■ WRITTEN REQUEST 1 ■
Retype the passage about the audition word for word, from "I’m in the back" up to and including "cousin, in her VW.".

■ SOURCE DOCUMENT ■
It’s like … 1980, probably. Maybe late 1979. It’s the summer in Los Angeles, and it is as hot as I can remember. The smog is so thick, you can taste an oily sheen in air that looks overcast, all the time.

I’m in the back seat of my godmother’s car. My little sister and little brother are on either side of me. We didn’t wear seatbelts in those days, which is nuts but it’s how it was.

My mother has enlisted my godmother (who is my aunt, my father’s sister) to drive me on a commercial audition that I don’t want to go to. I presume my father was at work and my mother had some audition of her own, so my godmother ended up with three kids, plus my cousin, in her VW.

I can see this like it just happened. I’m sitting up on my heels, on that sort of plastic seat that 1970s Volkswagens had, with the waffle pattern. I look into her eyes in the rearview mirror, and I decide that it’s time to ask for help.

“Aunt Dorothy, will you tell my mom that I don’t want to do this anymore? Will you tell my mom that I just want to be a kid?”

■ WRITTEN REQUEST 2 ■
Lay out the rows as a JSON list of strings, one string per line, starting with the first line of the rows up to and including the line with "[x=515, y=358]". Leave out blank lines.

■ EXTRACTED MATERIAL ■
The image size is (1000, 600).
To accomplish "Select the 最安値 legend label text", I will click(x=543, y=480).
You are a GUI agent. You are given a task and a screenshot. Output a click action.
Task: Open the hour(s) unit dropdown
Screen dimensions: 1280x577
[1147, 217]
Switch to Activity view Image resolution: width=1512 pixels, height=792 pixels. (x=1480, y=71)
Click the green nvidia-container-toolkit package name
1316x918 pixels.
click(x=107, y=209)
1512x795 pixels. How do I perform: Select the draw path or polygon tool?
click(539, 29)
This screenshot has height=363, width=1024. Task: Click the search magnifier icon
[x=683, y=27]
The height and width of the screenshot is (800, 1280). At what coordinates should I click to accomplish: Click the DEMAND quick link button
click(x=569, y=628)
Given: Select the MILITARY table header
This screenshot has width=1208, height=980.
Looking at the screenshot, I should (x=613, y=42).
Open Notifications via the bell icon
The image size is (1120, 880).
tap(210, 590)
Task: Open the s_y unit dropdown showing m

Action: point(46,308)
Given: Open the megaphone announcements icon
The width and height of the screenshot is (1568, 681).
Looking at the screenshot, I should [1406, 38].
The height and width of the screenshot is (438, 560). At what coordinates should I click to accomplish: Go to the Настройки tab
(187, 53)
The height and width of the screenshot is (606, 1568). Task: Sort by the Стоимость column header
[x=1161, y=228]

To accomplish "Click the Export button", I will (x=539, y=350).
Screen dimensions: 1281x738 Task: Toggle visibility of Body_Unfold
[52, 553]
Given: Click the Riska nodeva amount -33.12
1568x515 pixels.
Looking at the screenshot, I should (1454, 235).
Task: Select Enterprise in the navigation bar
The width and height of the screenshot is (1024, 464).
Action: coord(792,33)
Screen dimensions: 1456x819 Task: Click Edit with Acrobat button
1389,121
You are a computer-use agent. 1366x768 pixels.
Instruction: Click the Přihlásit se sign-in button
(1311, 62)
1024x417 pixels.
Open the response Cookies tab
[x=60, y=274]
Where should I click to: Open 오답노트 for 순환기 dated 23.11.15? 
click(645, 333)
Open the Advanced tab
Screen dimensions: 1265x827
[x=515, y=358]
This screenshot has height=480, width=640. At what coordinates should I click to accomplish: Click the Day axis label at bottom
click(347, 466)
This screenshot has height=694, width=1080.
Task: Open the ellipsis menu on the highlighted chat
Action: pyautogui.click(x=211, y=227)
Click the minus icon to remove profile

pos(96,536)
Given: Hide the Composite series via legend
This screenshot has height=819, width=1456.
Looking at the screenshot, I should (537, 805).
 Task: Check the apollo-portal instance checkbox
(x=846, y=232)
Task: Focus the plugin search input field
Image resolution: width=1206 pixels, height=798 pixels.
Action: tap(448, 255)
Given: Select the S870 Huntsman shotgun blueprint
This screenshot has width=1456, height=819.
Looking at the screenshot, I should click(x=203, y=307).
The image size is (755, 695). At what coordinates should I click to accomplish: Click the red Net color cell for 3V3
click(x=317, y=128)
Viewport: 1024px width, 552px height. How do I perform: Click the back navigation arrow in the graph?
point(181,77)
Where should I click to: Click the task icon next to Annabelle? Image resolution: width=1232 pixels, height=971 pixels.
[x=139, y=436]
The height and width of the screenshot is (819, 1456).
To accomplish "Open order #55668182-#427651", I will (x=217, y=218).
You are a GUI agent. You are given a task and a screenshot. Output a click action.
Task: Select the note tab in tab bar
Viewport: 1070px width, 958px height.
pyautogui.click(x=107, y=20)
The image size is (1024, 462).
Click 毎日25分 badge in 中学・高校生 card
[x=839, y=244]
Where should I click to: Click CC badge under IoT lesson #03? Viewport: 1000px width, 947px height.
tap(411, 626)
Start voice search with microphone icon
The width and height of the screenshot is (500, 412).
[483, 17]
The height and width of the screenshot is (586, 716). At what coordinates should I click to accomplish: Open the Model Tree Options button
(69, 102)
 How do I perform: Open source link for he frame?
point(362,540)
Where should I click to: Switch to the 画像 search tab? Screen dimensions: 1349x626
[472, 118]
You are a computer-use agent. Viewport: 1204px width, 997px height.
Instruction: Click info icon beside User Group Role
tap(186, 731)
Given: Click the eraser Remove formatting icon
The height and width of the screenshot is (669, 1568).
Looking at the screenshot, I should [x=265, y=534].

■ RIGHT ANSWER 1 ■
I’m in the back seat of my godmother’s car. My little sister and little brother are on either side of me. We didn’t wear seatbelts in those days, which is nuts but it’s how it was.

My mother has enlisted my godmother (who is my aunt, my father’s sister) to drive me on a commercial audition that I don’t want to go to. I presume my father was at work and my mother had some audition of her own, so my godmother ended up with three kids, plus my cousin, in her VW.

■ RIGHT ANSWER 2 ■
[
  "The image size is (1000, 600).",
  "To accomplish \"Select the 最安値 legend label text\", I will click(x=543, y=480).",
  "You are a GUI agent. You are given a task and a screenshot. Output a click action.",
  "Task: Open the hour(s) unit dropdown",
  "Screen dimensions: 1280x577",
  "[1147, 217]",
  "Switch to Activity view Image resolution: width=1512 pixels, height=792 pixels. (x=1480, y=71)",
  "Click the green nvidia-container-toolkit package name",
  "1316x918 pixels.",
  "click(x=107, y=209)",
  "1512x795 pixels. How do I perform: Select the draw path or polygon tool?",
  "click(539, 29)",
  "This screenshot has height=363, width=1024. Task: Click the search magnifier icon",
  "[x=683, y=27]",
  "The height and width of the screenshot is (800, 1280). At what coordinates should I click to accomplish: Click the DEMAND quick link button",
  "click(x=569, y=628)",
  "Given: Select the MILITARY table header",
  "This screenshot has width=1208, height=980.",
  "Looking at the screenshot, I should (x=613, y=42).",
  "Open Notifications via the bell icon",
  "The image size is (1120, 880).",
  "tap(210, 590)",
  "Task: Open the s_y unit dropdown showing m",
  "Action: point(46,308)",
  "Given: Open the megaphone announcements icon",
  "The width and height of the screenshot is (1568, 681).",
  "Looking at the screenshot, I should [1406, 38].",
  "The height and width of the screenshot is (438, 560). At what coordinates should I click to accomplish: Go to the Настройки tab",
  "(187, 53)",
  "The height and width of the screenshot is (606, 1568). Task: Sort by the Стоимость column header",
  "[x=1161, y=228]",
  "To accomplish \"Click the Export button\", I will (x=539, y=350).",
  "Screen dimensions: 1281x738 Task: Toggle visibility of Body_Unfold",
  "[52, 553]",
  "Given: Click the Riska nodeva amount -33.12",
  "1568x515 pixels.",
  "Looking at the screenshot, I should (1454, 235).",
  "Task: Select Enterprise in the navigation bar",
  "The width and height of the screenshot is (1024, 464).",
  "Action: coord(792,33)",
  "Screen dimensions: 1456x819 Task: Click Edit with Acrobat button",
  "1389,121",
  "You are a computer-use agent. 1366x768 pixels.",
  "Instruction: Click the Přihlásit se sign-in button",
  "(1311, 62)",
  "1024x417 pixels.",
  "Open the response Cookies tab",
  "[x=60, y=274]",
  "Where should I click to: Open 오답노트 for 순환기 dated 23.11.15? ",
  "click(645, 333)",
  "Open the Advanced tab",
  "Screen dimensions: 1265x827",
  "[x=515, y=358]"
]